Dataset entries START

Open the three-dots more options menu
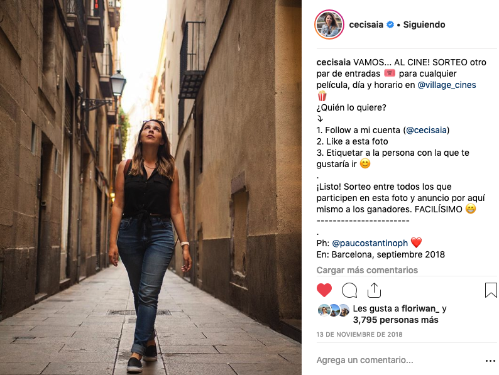499x375 pixels. [x=490, y=361]
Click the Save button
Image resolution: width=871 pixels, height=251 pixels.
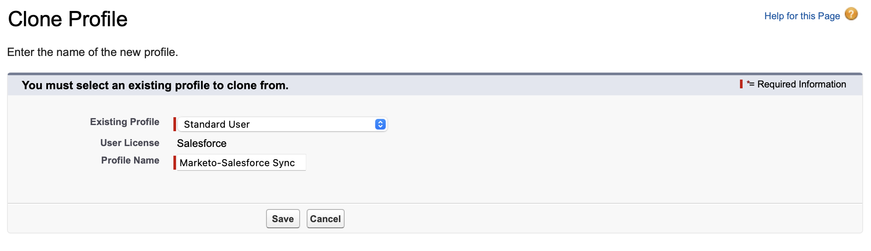click(x=283, y=219)
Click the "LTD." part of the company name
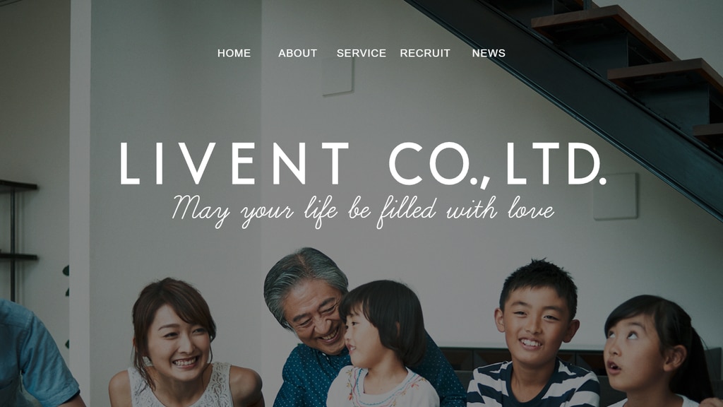Viewport: 723px width, 407px height. (556, 163)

Dataset entries END

▶ [Exercise]
Without changing a word, transcribe all of the data and omit its images.

▶ [Output of the task]
Open the three-dots more options menu
499x375 pixels. [x=490, y=361]
Click the Save button
Image resolution: width=871 pixels, height=251 pixels.
click(x=283, y=219)
Click the "LTD." part of the company name
Viewport: 723px width, 407px height. (556, 163)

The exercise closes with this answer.